Страница 12 из 27
Сама Луара, как ее описывает Бальзак, напоминает его идеал женской красоты – полная, мощная, с широкими изгибами, щедрая, зрелая и, превыше всего, материнская: «У молодой женщины тысяча поводов для волнения; у зрелых женщин нет ни одного. Их любовь похожа на Луару в ее устье: необъятная, она полнится разочарованиями и притоками жизни»77.

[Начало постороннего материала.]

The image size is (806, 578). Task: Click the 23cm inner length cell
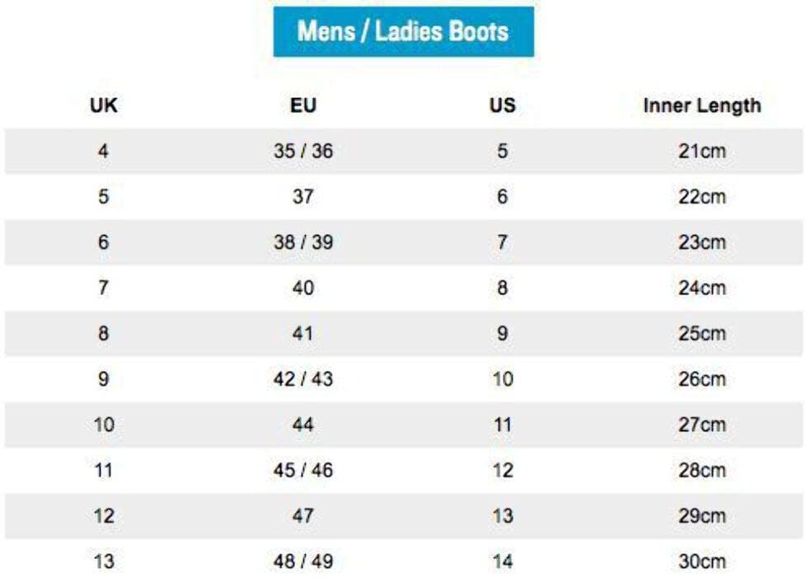[702, 242]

Особенно красноречиво поведение будущей жены Бальзака. Просматривая его романы и ища в них доказательства его неверности, она вела себя довольно своеобразно: ревновала к его описаниям природы в «Крестьянах» (Les Paysans). После смерти мужа она вычеркнула оттуда самые эротичные сравнения: мягкая, теплая земля, окутанная утренней дымкой, пахнет «как женщина, которая встает с постели»; природа, «весной оживленная и соблазнительная, как брюнетка, осенью – сочная и меланхоличная, как блондинка»78.
Неясно, была ли у пятнадцатилетнего Оноре возможность излить свою любовь на женщину. Позже в письме к жене Виктора Гюго его сестра заметила, что ее брат созрел рано и принимал участие в любовных похождениях настолько интересных, что она предпочитает хранить о них молчание79 – возможно, в его похождениях принимала участие молодая англичанка, упомянутая в «Луи Ламбере»80 (в Туре жила большая колония англичан) или таинственная девушка в красном платье, которая не раз возникает на фоне приглушенных по сравнению с ней описаний долины Луары81. В некотором смысле объект любви почти не имеет значения. В силу своей любвеобильности Бальзак мог в равной степени восхищаться мужчиной, женщиной, а также животным, овощем или минералом.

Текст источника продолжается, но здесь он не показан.